Provided information section start
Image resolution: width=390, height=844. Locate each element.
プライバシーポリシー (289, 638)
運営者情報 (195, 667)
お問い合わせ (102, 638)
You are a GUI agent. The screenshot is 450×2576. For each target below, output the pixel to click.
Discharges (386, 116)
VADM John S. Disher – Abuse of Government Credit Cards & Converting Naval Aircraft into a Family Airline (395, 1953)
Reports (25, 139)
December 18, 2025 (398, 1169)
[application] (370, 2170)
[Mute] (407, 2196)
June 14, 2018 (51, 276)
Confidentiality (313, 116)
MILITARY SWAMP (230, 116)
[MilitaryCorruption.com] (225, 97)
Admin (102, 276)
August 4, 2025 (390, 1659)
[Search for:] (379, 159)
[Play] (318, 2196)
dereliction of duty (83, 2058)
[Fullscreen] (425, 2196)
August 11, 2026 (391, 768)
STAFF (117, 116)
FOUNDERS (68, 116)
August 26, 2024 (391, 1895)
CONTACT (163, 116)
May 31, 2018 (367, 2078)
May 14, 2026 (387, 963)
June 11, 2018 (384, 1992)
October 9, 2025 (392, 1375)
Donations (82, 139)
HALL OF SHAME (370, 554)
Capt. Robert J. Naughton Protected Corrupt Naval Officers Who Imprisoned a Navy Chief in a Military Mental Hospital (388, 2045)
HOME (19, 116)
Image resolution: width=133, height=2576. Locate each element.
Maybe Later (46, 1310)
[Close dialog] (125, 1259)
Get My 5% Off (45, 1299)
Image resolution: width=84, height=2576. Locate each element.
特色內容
Provided information section end
Provided information section start
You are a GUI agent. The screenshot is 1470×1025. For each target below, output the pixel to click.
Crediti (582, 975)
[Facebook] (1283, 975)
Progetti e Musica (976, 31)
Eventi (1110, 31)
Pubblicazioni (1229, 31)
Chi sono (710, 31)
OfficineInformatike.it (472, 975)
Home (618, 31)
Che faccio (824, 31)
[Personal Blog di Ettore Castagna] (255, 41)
Provided information section end
• _How to complete this task_
Output the material above exactly, but only from the line that carries "Image resolution: width=390, height=844." through the line that carries "MILITARY SWAMP (230, 116)".

• _Response below_
Image resolution: width=390, height=844. Locate each element.
プライバシーポリシー (289, 638)
運営者情報 (195, 667)
お問い合わせ (102, 638)
You are a GUI agent. The screenshot is 450×2576. For each target below, output the pixel to click.
Discharges (386, 116)
VADM John S. Disher – Abuse of Government Credit Cards & Converting Naval Aircraft into a Family Airline (395, 1953)
Reports (25, 139)
December 18, 2025 (398, 1169)
[application] (370, 2170)
[Mute] (407, 2196)
June 14, 2018 (51, 276)
Confidentiality (313, 116)
MILITARY SWAMP (230, 116)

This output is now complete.